### 課題一覧
**A.** 石龕仏の文章をもとに、次の問いに答えてください。
(i) 石仏の座高はどれくらいですか。
(ii) 石龕仏の背後にある石塔は、現在何段ありますか。
(iii) 石龕は、何を奥壁に利用し、何を組み上げて造られていますか。
**B.** 石龕仏の文章で、この石仏が鎌倉後期の造立だと考えられている理由を、一文から三文で説明してください。
**C.** 石龕仏の文章から、「もう足音も聞こえなくなって久」から「こんな処を訪れる人は相当な物好きなんでしょうね・・・・・・。」までをすべてそのまま書き写してください。

═══ 本文抜粋

愛しきものたち

石仏、民家街並み、勧請縄、棚田景観、寺社、旧跡などが中心です。

奈良市中ノ川 旧伊勢道石龕仏/他

2012年07月16日 | 石仏:奈良

国道369号線、柳生街道中ノ川信号を左折すぐ脇道に左折し、林道を暫く進むとこの首無し石龕仏に出遭う。

昨日紹介の中ノ川、尾根道伝いの浄瑠璃寺へ通じる旧道は、多分南山城各地からの伊勢参詣道としても盛んに利用されて居たのだろう・・。

このなだらかな峠道より北方には、南山城旧加茂町山中の新興住宅街と、そのずっと向こうにも恭仁京(くにきょう)址や、海住舟寺のある山並も見える。

もう足音も聞こえなくなって久しい旧道の峠と思しき辺り、斜面に突き出した岩を奥壁に利用し、大きい板石三枚を組み上げ石龕を造り、珍しい丸彫り古式石仏を安置している。

もう遥か昔に頭と両手先を亡くし、近年までは江戸時代に補作された地蔵の頭部が載せられて居たようですがそれも無くなり、現在写真のように小さな小石が乗せられていて哀れを誘います。

座高1m足らず、円頭光と体躯を一石から丸彫り、別石の円盤型蓮台に結跏趺坐して居ますが・・、真直ぐ前に伸び出した両手首の先も無く、持ち物も印相も不明です。

体躯の写実的な造りや円頭光、蓮台の優れた作風から鎌倉後期の造立だと考えられています。

石龕仏の背後には背の高い石塔、元は十三重ノ塔だと思われますが??現在十段しかなく相輪も見当たりません。

初層軸部には其々月輪内に金剛界四佛の種子を薬研彫り、鎌倉後期の作風を良く表し、塔高約3.6m。

こんな処を訪れる人は相当な物好きなんでしょうね・・・・・・。

══════
═══ 保存記録

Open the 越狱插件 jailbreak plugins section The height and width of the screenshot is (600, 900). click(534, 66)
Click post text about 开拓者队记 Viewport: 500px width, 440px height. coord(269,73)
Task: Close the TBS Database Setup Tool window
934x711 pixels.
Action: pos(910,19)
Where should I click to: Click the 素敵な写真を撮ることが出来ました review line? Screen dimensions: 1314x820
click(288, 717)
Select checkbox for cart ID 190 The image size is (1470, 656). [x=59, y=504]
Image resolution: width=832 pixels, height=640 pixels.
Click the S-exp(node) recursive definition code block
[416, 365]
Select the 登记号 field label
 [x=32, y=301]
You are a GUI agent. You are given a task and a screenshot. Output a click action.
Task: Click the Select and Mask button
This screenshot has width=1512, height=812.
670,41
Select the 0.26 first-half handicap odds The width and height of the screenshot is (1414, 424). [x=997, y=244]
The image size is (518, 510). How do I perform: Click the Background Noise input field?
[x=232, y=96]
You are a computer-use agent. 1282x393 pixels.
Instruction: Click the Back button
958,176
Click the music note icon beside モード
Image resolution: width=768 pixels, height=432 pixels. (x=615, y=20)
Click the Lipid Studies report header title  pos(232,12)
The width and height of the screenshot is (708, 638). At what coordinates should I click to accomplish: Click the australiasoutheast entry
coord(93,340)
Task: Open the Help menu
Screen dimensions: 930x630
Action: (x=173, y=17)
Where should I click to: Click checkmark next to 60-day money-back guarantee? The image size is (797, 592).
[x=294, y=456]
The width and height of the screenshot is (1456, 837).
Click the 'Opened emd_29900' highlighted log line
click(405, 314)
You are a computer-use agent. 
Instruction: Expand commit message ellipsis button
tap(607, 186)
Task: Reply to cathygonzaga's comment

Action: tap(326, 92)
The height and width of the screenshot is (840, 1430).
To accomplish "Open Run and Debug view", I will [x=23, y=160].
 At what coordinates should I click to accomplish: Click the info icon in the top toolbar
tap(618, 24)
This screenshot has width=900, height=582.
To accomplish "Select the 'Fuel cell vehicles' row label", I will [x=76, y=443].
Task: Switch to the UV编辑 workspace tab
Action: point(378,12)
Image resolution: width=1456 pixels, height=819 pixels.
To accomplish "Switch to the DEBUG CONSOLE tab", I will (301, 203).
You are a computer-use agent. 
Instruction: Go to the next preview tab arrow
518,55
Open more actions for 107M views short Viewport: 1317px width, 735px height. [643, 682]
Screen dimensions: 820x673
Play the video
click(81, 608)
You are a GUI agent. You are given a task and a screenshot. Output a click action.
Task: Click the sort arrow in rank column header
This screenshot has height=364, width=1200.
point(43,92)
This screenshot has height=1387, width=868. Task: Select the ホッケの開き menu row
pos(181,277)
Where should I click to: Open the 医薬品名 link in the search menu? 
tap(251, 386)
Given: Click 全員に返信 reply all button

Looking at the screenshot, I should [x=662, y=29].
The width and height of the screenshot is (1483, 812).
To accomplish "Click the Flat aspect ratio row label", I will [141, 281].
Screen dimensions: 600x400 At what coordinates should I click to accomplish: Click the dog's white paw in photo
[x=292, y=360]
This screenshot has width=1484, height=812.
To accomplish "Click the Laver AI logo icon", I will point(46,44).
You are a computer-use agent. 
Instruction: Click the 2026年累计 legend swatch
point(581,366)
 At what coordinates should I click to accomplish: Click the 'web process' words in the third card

══════

### 解答
**A.**
(i) 1m足らずです。
(ii) 十段です。
(iii) 斜面に突き出した岩を奥壁に利用し、大きい板石三枚を組み上げて造られています。

**B.** 体躯の造りが写実的で、円頭光と蓮台も優れた作風を示しているためです。

**C.**
もう足音も聞こえなくなって久しい旧道の峠と思しき辺り、斜面に突き出した岩を奥壁に利用し、大きい板石三枚を組み上げ石龕を造り、珍しい丸彫り古式石仏を安置している。

もう遥か昔に頭と両手先を亡くし、近年までは江戸時代に補作された地蔵の頭部が載せられて居たようですがそれも無くなり、現在写真のように小さな小石が乗せられていて哀れを誘います。

座高1m足らず、円頭光と体躯を一石から丸彫り、別石の円盤型蓮台に結跏趺坐して居ますが・・、真直ぐ前に伸び出した両手首の先も無く、持ち物も印相も不明です。

体躯の写実的な造りや円頭光、蓮台の優れた作風から鎌倉後期の造立だと考えられています。

石龕仏の背後には背の高い石塔、元は十三重ノ塔だと思われますが??現在十段しかなく相輪も見当たりません。

初層軸部には其々月輪内に金剛界四佛の種子を薬研彫り、鎌倉後期の作風を良く表し、塔高約3.6m。

こんな処を訪れる人は相当な物好きなんでしょうね・・・・・・。